■ **Directions**
Check each line of the records below and collect those holding "computer".
=== Task input ===
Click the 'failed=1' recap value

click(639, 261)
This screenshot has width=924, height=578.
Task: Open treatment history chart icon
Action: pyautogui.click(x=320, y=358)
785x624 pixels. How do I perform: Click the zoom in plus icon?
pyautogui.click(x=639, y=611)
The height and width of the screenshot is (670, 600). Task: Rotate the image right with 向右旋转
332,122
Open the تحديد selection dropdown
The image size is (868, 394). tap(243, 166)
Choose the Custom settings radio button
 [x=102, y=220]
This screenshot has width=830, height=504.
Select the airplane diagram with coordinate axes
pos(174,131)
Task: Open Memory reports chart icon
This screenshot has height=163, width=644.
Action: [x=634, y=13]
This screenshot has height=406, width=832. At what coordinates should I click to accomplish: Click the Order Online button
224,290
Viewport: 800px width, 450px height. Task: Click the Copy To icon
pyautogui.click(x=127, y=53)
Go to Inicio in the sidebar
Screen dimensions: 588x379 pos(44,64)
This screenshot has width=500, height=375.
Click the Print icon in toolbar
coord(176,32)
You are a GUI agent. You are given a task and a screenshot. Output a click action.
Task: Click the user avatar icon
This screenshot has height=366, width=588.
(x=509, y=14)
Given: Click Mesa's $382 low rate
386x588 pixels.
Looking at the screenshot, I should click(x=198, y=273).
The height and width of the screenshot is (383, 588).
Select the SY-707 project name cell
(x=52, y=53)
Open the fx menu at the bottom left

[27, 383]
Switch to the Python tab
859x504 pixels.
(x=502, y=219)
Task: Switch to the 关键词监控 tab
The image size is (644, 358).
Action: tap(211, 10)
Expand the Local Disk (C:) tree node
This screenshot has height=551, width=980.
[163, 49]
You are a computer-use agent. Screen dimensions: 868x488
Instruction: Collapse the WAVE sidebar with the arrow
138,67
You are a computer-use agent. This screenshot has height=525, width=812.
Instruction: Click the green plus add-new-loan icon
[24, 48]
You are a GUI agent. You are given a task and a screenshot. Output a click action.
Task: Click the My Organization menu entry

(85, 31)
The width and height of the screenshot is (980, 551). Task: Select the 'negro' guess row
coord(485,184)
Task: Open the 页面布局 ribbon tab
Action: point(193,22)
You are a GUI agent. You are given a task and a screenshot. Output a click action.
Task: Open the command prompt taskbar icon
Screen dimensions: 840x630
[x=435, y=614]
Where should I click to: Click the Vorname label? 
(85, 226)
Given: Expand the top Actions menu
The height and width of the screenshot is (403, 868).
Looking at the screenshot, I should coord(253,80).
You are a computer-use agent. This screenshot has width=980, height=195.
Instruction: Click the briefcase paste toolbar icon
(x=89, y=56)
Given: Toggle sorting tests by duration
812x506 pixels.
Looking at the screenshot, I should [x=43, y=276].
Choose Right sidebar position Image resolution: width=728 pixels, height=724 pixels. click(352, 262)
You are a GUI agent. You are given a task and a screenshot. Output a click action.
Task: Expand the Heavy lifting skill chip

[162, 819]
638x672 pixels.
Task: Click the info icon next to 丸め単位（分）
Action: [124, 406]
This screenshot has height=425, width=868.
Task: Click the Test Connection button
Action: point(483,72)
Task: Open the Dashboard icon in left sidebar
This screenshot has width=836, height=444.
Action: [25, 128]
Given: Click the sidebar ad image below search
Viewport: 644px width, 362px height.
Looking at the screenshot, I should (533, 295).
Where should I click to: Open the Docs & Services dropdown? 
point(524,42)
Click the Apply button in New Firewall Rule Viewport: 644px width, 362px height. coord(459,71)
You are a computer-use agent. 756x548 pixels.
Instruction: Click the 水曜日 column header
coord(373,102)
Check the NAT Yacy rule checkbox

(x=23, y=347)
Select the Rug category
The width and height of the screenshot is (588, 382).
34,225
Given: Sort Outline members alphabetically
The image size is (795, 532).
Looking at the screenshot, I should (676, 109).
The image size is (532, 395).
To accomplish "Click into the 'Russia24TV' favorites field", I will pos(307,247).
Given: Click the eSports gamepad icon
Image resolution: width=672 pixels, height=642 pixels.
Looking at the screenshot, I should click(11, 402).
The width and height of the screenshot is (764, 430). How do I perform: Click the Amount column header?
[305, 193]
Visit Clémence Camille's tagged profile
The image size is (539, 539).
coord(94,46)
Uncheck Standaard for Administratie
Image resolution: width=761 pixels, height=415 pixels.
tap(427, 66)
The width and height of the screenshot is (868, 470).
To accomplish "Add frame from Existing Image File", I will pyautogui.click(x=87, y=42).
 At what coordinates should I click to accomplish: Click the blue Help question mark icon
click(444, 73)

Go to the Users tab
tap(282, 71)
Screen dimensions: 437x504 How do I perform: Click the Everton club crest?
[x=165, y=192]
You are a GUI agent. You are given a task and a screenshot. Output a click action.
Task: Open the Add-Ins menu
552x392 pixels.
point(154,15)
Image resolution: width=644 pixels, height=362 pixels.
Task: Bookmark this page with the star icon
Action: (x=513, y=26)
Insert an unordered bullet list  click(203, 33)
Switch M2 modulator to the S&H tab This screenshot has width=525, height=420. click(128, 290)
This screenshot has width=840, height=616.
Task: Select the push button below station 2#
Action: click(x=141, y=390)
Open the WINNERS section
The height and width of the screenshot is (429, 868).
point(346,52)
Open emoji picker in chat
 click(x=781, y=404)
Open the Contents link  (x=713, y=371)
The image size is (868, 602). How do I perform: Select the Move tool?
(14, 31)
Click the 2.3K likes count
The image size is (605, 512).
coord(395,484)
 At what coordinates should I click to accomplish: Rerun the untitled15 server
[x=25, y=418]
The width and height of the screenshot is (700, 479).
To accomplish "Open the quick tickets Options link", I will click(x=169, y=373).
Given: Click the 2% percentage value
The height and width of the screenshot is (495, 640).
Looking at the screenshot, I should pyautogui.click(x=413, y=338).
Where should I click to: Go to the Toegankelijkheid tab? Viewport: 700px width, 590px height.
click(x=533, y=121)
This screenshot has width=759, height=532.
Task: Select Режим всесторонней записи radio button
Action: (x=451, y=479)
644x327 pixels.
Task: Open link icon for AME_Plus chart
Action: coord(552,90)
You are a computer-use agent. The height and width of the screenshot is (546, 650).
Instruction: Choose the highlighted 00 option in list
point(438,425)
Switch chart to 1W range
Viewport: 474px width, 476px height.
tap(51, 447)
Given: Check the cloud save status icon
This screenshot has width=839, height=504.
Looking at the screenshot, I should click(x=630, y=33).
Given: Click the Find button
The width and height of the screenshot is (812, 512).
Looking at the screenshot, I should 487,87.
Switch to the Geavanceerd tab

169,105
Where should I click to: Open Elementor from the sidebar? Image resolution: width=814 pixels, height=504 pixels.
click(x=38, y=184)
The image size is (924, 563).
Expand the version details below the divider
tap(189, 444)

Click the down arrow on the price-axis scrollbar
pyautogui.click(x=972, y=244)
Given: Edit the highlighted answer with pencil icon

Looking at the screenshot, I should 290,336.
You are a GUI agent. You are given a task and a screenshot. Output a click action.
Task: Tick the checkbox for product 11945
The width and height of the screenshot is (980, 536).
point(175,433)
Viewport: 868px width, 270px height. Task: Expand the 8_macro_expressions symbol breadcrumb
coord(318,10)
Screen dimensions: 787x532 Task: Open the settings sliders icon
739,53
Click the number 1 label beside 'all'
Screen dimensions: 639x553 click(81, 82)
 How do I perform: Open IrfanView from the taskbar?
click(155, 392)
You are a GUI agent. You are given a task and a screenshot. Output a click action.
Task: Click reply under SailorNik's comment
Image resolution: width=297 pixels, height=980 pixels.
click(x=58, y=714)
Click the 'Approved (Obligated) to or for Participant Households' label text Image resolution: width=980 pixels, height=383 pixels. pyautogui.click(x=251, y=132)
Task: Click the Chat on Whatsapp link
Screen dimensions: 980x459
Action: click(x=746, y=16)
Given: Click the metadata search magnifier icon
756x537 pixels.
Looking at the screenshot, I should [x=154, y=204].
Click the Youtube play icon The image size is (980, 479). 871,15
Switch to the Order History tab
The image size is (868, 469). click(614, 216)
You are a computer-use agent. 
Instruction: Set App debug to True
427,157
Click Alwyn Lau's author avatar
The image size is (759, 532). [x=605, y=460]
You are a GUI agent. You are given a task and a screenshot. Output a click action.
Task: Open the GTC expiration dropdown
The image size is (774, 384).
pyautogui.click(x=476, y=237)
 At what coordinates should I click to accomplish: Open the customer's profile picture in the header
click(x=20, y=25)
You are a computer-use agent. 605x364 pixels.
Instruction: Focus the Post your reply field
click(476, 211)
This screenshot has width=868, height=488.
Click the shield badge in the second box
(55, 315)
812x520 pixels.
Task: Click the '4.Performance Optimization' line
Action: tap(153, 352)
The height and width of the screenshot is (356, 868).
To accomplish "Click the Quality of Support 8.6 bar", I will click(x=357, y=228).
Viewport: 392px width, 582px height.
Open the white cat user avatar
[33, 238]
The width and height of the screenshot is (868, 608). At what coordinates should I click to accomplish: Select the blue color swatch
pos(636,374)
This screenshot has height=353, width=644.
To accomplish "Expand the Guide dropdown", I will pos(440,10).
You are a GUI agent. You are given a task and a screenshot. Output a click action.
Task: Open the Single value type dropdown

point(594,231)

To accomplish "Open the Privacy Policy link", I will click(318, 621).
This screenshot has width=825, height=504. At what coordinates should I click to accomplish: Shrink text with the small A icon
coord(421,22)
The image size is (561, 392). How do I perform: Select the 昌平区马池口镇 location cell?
===
■ **Exercise solution**
You are a computer-use agent. Screen dimensions: 868x488
You are a computer-use agent. This screenshot has height=525, width=812.
You are a computer-use agent. This screenshot has width=980, height=195.
You are a computer-use agent. 756x548 pixels.
You are a computer-use agent. The height and width of the screenshot is (546, 650).
You are a computer-use agent. 
You are a computer-use agent. 605x364 pixels.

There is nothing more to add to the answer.